D.C. journalists speak about election, media
October 2, 2007
Two veteran political journalists came to Iowa State on Tuesday night to speak about the current presidential election and the state of the mainstream media.
Brian Cooper, Chamberlin/Iowa Newspaper Foundation fellow and executive editor of the Dubuque Telegraph Herald gave introductions of the speakers.
He told the story of the 2000 presidential election in which the first speaker, Sandy Johnson, the Washington, D.C., bureau chief for The Associated Press, did not declare President Bush the winner even though others had.
“She was right. It took a Supreme Court decision to settle the matter in the following month,” he said.
Johnson later won an award for the decision.
She also talked about the current presidential race and offered some of her thoughts on the contest.
Although Sen. Hillary Clinton, D-N.Y., is leading in the polls, Johnson said she doesn’t think she will necessarily win the nomination.
“She appears to be comfortably ahead nationally for now, some are even using the word ‘inevitable,'” Johnson said. “But the conventional wisdom can be wrong. At this point four years ago, everybody thought Howard Dean had Iowa locked up. And just two months ago, John McCain was near death; the pundits screwed up again.”
Johnson talked about the challenge Clinton faces with Iowa.
“She has to win Iowa, which has not been kind to women running for high office,” she said.
National political writer for Gannett News Service Chuck Raasch delivered a lecture focused on the mainstream media and the uniqueness of this presidential election.
Raasch cited a number of reasons why this election is unique, saying this election is the most important since 1988, when he first started covering presidential politics.

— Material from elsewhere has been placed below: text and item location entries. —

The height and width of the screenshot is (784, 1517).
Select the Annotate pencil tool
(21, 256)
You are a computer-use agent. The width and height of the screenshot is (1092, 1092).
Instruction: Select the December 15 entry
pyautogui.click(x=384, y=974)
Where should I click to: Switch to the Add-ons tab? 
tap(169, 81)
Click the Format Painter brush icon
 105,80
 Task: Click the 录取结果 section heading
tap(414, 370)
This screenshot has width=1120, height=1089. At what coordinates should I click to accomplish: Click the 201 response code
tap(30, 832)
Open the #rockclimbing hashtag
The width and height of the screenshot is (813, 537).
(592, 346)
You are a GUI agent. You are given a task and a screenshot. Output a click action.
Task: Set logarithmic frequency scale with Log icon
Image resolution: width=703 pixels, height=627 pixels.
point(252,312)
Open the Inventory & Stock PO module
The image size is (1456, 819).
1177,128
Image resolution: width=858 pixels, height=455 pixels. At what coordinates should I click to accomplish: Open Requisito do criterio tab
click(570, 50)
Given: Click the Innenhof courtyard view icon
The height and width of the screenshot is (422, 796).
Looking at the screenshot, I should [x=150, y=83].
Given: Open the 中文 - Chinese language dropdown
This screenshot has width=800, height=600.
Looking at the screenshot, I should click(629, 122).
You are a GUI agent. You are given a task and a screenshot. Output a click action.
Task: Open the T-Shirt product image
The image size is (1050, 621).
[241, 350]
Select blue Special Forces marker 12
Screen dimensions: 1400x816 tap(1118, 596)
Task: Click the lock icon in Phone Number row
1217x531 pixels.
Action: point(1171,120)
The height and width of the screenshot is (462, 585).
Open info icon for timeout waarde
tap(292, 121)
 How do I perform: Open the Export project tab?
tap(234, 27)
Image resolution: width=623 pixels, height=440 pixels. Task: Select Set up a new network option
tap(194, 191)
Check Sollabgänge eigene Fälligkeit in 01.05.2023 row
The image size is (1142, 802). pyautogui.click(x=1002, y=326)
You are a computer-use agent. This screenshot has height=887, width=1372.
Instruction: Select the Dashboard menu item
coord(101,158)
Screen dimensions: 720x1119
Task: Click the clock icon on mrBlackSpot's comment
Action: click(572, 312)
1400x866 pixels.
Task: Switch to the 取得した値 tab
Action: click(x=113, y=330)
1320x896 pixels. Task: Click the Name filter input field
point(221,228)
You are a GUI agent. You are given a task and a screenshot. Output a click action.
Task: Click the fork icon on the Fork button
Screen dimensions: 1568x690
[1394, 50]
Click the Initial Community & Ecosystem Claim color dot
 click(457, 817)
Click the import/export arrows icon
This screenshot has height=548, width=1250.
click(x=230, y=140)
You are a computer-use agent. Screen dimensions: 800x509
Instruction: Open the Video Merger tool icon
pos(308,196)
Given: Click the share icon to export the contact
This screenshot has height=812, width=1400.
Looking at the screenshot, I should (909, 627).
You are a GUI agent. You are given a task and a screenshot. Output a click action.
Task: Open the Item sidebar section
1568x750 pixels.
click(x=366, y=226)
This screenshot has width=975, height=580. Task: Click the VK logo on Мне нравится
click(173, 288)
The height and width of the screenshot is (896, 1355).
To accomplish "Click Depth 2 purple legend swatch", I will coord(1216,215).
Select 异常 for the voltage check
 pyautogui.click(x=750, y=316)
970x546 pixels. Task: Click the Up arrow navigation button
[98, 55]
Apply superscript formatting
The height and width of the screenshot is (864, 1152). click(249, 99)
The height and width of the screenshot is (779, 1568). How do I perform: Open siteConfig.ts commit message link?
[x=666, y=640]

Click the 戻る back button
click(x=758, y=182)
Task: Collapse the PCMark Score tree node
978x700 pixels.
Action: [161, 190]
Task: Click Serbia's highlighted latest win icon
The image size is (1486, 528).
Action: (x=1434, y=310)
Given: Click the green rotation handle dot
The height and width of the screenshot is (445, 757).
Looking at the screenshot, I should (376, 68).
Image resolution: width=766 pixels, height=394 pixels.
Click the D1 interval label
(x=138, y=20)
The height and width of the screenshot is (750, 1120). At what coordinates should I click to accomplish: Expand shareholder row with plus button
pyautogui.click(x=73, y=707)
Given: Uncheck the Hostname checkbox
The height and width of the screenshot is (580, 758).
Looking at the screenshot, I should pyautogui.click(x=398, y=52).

“Unless dramatic change occurs, this will be the first election since 1972 that takes place during an unpopular war,” he said. “Although I think the historic comparisons are more comparable to 1968.”
He said the election is in a time of an “acrimonious, unresolved debate about immigration.”
“Which is really a proxy debate for a broader definition of what it is to be an American,” he said.
Raasch said the financial troubles occurring in the mainstream media must not overshadow the importance of journalism to the public. He said the fate of the media and American people are “intertwined.”
“We must not forget, we must never forget the civic bottom line that [Benjamin] Franklin talked about,” he said.
Raasch also had wishes for the mainstream media, which included to “lead more, follow less,” “not to be so defensive,” as well as to change what it reports.
“Tone down the tabloidization. When did we become so cynical as to think that Americans wanted wall-to-wall coverage of the idle rich?” he said.